Do you ever feel like for every one step forward you take, you end up taking two steps backward? That's how I feel right now. It's like everything is within my reach and I have the tools available to succeed... but I am choosing to escape. Opposed to rationalization, escaping for me is just blocking out EVERYTHING. I get caught up in a series on Netflix, a game on my phone, working late, really whatever task that demands my attention, allowing me to get away from thinking about anything going on in my life.
What am I working so hard to block out? Emotions are the obvious answer; but what ones? I have this reoccurinig feeling of loneliness. Not just a constant feeling of loneliness, a fear of eternal loneliness.
What if I never find a partner to share my life with? It's gotten to the point where I lay in bed at night, wondering if I'll ever be held again... loved again.
But where does it stem from? Logic (aka kryptonite) tells me someone is out there for me. I can safely say that I know that, but I still fear feeling this loneliness for the rest of my life. I can't really be scared of this... but I am. That's what I know.
So I am challenged with this question... when else in my life have I felt lonely?
My first thought, every day of my life? Haha...but no, seriously. I felt lonely when I was a small child, no bigger than two feet tall when I wondered where my "father" was. Later in life, I learned to refer to this individual a sperm donor, but as a five-year-old child, I just wondered why all the other kids had dads, and I didn't.
I thought I was over the daddy issues. I don't have any desire to meet the man that I refer to as a sperm donor. I have a dad who adopted me at the age of 7. Unlike most "fathers," he made the choice to be my dad and that means more to me. Without him and his family, I wouldn't be where I am at now. I can safely say, that memory doesn't haunt me anymore.

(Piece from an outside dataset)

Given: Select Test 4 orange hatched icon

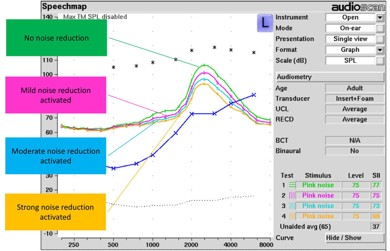Looking at the screenshot, I should [x=292, y=216].
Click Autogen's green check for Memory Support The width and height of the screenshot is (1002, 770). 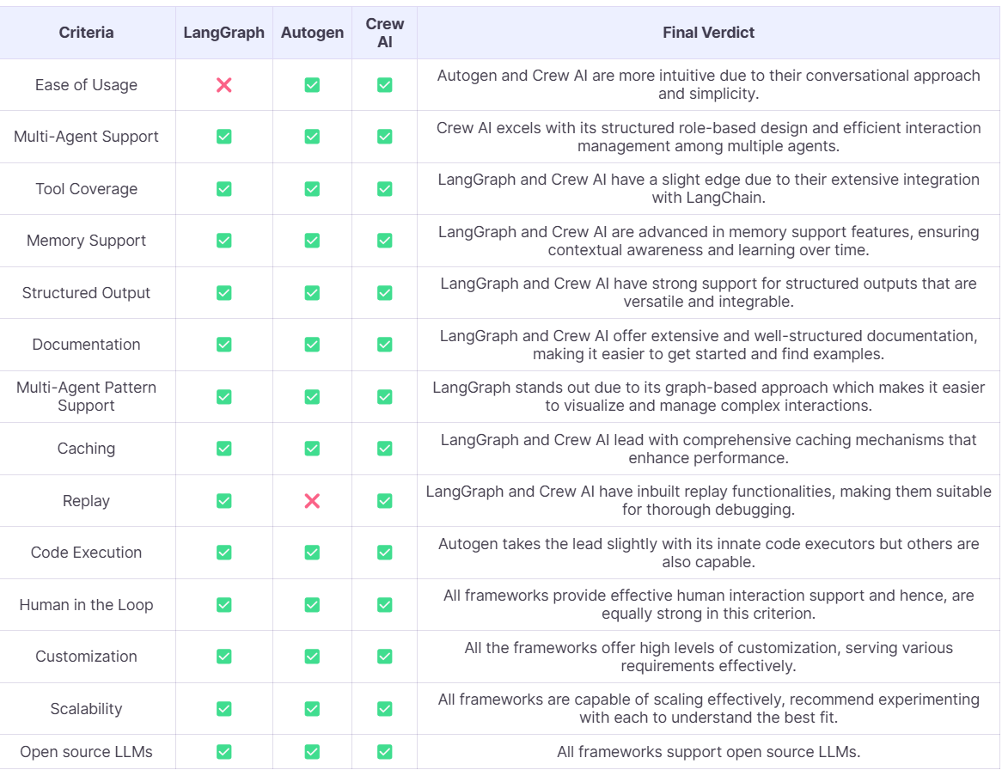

Maybe it's not the memory though, maybe it's the theme of loneliness throughout my childhood that haunts me.
I was always alone. My mom worked and I was in daycare by myself or she wanted to go visit her boyfriend (the man who later adopted me) and I was entertaining myself away from everything I knew. I moved from Colorado to Michigan when I was 7 and left the world I knew behind. Acted out in second grade, when the first person noticed I was not handling my life well. So my parents put me in counseling. The thing is though, no one ever told me it was OK or that it was going to be ok. I was just told to get it together and be positive. I honestly don't know if anyone ever asked if I was ok?
I don't think I learned what it is was to not be ok, until I was a senior in high school. Not being ok, wasn't an option. The goal was to be positive and grateful. The theme was to ignore my feelings, not embrace them. Not acknowledge them. I needed to control, I was supposed to be able to control them. That's when I first started escaping. I would get lost in books until I couldn't differentiate between the stories and real life. I felt my emotions through the characters and just dealt with the rest of my life.
I am not sure this posting will be helpful to anyone...or if it even makes sense. I could sit here and say the lesson I learned in life was to make the best and give the "when life gives you lemons" speech. But that's not always what is best. Sometimes you just have to feel, whatever that feeling is. We often avoid the "bad" feelings, but you can't pick and choose what to avoid. We feel everything or nothing. For me, it's been nothing for far too long.
Whether it's through logic or escaping, I find a way to avoid feeling. This is how I have hurt myself most in life. I hope I can forgive myself.